Statalist


[Date Prev][Date Next][Thread Prev][Thread Next][Date Index][Thread Index]

Re: st: data management - string function


From   Steven Samuels <sjhsamuels@earthlink.net>
To   statalist@hsphsun2.harvard.edu
Subject   Re: st: data management - string function
Date   Wed, 24 Dec 2008 14:53:08 -0500

I agree with everything that Sergiy wrote. A technical point: in Howie's code, the "^" must be inside the quotes. Here's some code I tried for fun.

-Steve

**************************CODE BEGINS**************************
clear
drop _all
input str40 name
"Mr John Smith"
"Mr.
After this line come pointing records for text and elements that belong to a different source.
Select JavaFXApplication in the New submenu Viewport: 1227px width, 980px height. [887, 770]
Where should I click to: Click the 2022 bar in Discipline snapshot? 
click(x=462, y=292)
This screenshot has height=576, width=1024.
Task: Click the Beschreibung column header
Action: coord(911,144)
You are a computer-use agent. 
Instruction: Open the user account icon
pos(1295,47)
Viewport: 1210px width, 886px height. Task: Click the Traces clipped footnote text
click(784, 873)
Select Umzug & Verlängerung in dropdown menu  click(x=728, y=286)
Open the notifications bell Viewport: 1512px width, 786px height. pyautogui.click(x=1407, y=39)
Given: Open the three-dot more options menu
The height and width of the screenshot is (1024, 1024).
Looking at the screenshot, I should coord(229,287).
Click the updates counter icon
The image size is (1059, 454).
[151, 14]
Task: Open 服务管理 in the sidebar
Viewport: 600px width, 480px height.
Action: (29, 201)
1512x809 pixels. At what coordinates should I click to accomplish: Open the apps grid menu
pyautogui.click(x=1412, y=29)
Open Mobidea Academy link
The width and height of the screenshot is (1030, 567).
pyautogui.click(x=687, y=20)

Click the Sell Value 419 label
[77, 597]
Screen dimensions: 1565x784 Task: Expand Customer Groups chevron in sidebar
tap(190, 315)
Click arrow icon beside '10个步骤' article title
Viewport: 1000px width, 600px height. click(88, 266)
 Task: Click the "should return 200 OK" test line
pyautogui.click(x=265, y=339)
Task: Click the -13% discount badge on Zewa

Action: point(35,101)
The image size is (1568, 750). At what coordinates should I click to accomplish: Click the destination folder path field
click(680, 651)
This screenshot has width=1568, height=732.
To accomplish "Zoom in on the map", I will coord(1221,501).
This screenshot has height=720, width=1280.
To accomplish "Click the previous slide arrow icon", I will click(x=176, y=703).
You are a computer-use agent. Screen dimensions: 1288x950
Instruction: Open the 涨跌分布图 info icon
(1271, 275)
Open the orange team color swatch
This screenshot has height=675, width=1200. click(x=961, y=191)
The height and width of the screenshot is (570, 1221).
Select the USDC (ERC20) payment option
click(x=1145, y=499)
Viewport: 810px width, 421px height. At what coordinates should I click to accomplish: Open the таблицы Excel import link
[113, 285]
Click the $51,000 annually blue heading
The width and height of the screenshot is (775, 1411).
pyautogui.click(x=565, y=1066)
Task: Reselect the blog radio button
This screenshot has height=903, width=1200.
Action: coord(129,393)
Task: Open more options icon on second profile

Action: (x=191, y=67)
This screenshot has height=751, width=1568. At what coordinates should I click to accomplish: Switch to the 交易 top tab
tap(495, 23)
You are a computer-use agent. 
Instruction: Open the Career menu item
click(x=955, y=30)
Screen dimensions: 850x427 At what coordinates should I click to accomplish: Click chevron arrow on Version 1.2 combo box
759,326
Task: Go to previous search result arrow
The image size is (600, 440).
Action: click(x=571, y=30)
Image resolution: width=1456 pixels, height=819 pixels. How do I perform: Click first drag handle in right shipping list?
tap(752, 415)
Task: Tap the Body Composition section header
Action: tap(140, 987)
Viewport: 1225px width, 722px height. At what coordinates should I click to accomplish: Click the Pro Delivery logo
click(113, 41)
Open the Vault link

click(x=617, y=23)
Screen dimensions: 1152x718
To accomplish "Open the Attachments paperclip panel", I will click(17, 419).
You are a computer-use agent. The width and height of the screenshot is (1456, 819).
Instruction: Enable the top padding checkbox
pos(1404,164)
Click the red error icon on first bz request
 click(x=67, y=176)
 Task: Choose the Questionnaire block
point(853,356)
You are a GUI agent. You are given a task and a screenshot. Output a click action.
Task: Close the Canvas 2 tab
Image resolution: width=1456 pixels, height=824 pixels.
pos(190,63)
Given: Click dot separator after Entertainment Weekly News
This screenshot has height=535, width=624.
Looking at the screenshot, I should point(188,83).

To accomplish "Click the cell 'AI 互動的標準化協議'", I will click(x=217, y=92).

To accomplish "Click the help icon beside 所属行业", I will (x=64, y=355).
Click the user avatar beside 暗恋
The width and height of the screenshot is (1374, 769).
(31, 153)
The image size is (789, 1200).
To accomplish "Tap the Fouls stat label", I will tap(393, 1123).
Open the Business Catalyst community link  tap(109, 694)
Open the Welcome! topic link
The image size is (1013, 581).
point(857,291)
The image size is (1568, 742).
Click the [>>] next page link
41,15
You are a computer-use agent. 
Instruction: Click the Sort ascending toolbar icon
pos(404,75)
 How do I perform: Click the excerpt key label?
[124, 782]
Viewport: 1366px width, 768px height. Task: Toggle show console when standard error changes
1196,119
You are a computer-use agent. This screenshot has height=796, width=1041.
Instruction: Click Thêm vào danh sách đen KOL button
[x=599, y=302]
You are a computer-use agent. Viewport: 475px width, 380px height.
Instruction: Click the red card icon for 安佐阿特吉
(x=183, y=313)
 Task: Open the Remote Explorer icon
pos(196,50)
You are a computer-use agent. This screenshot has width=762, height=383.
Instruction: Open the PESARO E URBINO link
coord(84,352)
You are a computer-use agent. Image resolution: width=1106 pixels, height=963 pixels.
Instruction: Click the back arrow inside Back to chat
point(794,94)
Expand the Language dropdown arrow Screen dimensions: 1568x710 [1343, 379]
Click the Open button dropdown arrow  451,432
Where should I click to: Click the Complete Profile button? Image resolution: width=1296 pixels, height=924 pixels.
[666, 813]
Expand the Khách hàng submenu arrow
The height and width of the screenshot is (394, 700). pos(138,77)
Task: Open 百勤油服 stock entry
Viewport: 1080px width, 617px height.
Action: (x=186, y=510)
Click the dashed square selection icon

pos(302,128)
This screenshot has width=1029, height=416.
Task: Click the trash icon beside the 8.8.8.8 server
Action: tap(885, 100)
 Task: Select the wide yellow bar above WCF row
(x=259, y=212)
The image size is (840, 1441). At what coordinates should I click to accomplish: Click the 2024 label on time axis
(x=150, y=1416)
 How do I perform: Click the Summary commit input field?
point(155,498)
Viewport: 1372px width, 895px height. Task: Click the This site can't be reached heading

John Jones"
" Mr Donald Trump"
"Mrs. Felicia Mroz"
"Mrumph Caliph"
" Dr.    Tom Lester "
"drummond katz"
"John Amro"
"Mr.Tim Donner"
"Mister D.D. Smith"
"Doctor Nicholas J. Cox"
"Ms. Virginia Wolfe"
end

gen namex = trim(lower(name))
#delim ;
gen str30 name_only = proper(regexr(namex,"(^mr(\.| |s |s\.))|(^dr (\.| ))
|(^mister)|(^doctor) |(^ms(\.| ))",""));
#delim cr
list name name_only
***************************CODE ENDS***************************



On Dec 24, 2008, at 11:48 AM, Howard Lempel wrote:

Hi all,

Following from Sergiy's advice, I'd like to suggest that bw use regular expressions to only delete occurrences of Mr, Dr, etc. that occur at the beginning of a name. This should save Dr. Mroz (or someone with last name Mr) from being deleted. Someone with a first name of MR will still be in trouble (you may want to experiment with finding a way to only deleting titles from people where var1 is at least three words, saving someone with first name MR and no title in the data).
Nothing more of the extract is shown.